By incorporating unused feature maps in Mask2Former, the model effectively fuses multi-resolution data without additional computational load, enhancing global feature extraction. Moreover, introducing an FCN-based background-location sensitive auxiliary decoder significantly mitigates distraction caused by extensive backgrounds typical in medical images. This auxiliary branch leverages a contrastive approach to refine organ localization further.

Figure 2: Overview of Our Offset-Adjusted Mask2Former with Feature Fusion, Background-Location Sensitive Auxiliary Branch, and Three Offset Adjustment Strategies.

Experimental Evaluation

Datasets and Preprocessing

The proposed model was evaluated on the HaN-Seg and SegRap2023 datasets, demonstrating superior performance compared to state-of-the-art methods.
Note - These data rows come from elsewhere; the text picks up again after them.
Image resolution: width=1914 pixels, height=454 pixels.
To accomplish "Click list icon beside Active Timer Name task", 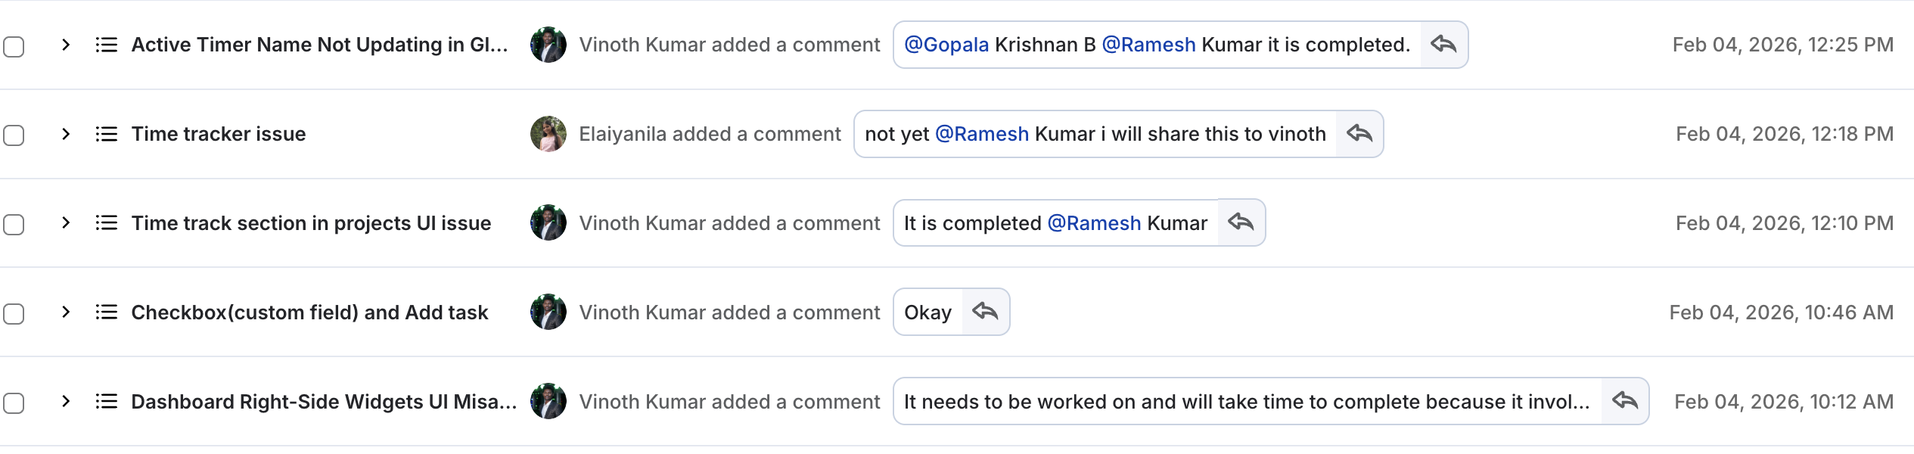I will click(x=107, y=45).
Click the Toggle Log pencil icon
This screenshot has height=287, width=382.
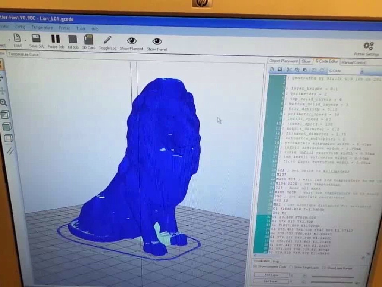[107, 40]
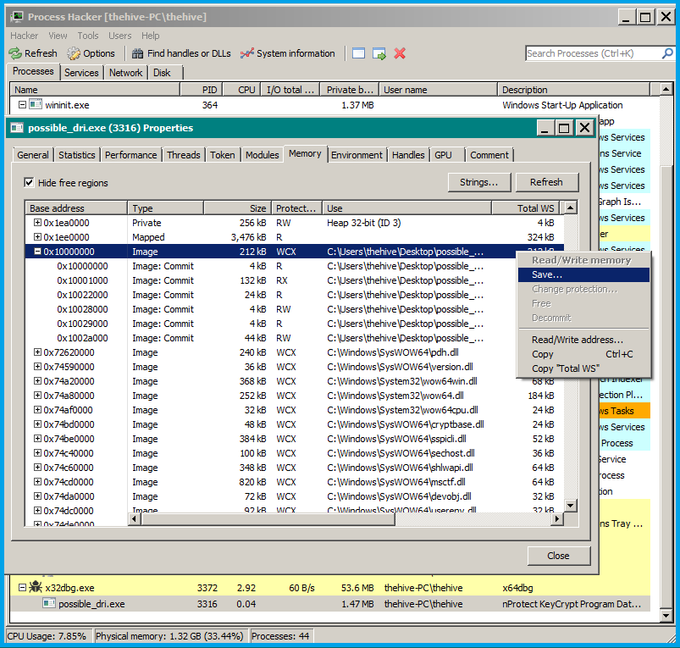Open Options from the gear toolbar icon

click(75, 53)
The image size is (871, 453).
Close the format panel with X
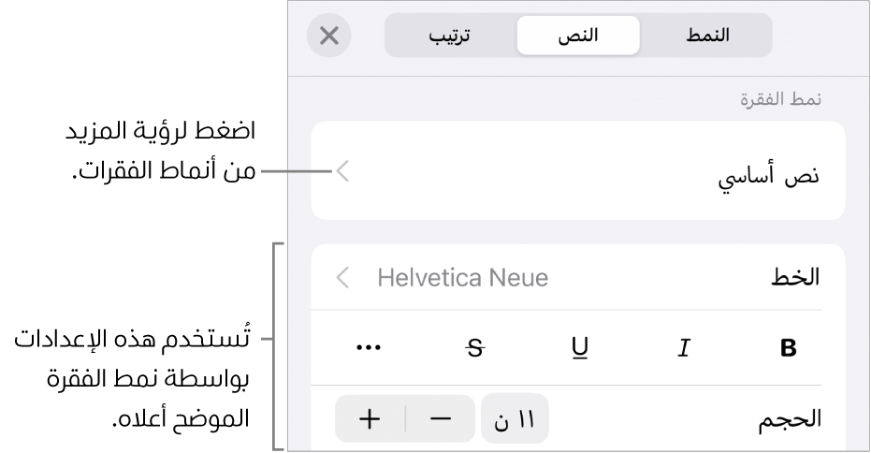329,36
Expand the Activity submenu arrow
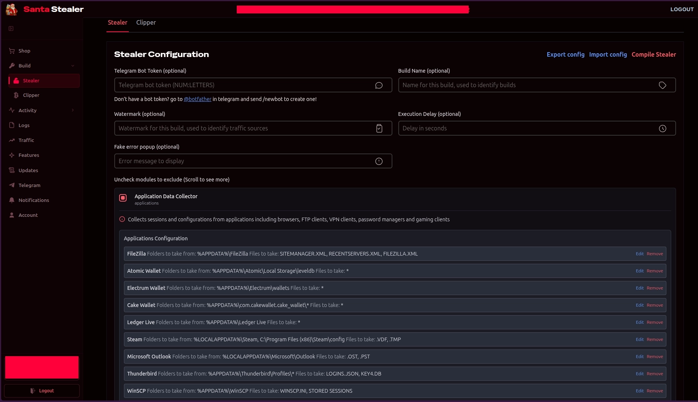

A pre-processing trick involving enhanced three-channel CT stacks showed improvement without further complexity. Training configurations included an RTX 4090 GPU cluster, using a combined Dice loss and cross-entropy loss for optimization.

Comparative Analysis

The model achieved a remarkable improvement in mDice and mIoU metrics, particularly outperforming nn-UNet baselines under similar conditions. The comprehensive evaluation against other models demonstrated its efficacy in handling diverse organ sizes with precision.

Figure 3: Comparison in some mid-sized and small organ classes with nn-UNet baseline and previous SOTA.

Figure 4: Qualitative results of some re-implemented models on SegRap2023.

Conclusion

The paper’s contributions significantly extend Mask2Former’s capabilities, particularly for small organ segmentation, achieving state-of-the-art results across multiple datasets. By integrating offset adjustment strategies, feature fusion, and auxiliary decoders, the model excels in efficiency and accuracy, paving the way for improved applications in medical image analysis. The framework’s design facilitates robust and resource-efficient performance, critical for clinical adoption.

In conclusion, the work delineates a promising enhancement for transformer-based medical segmentation tasks, offering insights and methodologies that could influence future research and practical implementations in the domain. Future studies could explore further optimization of offset strategies and auxiliary branches to scale these benefits across varied clinical imaging modalities.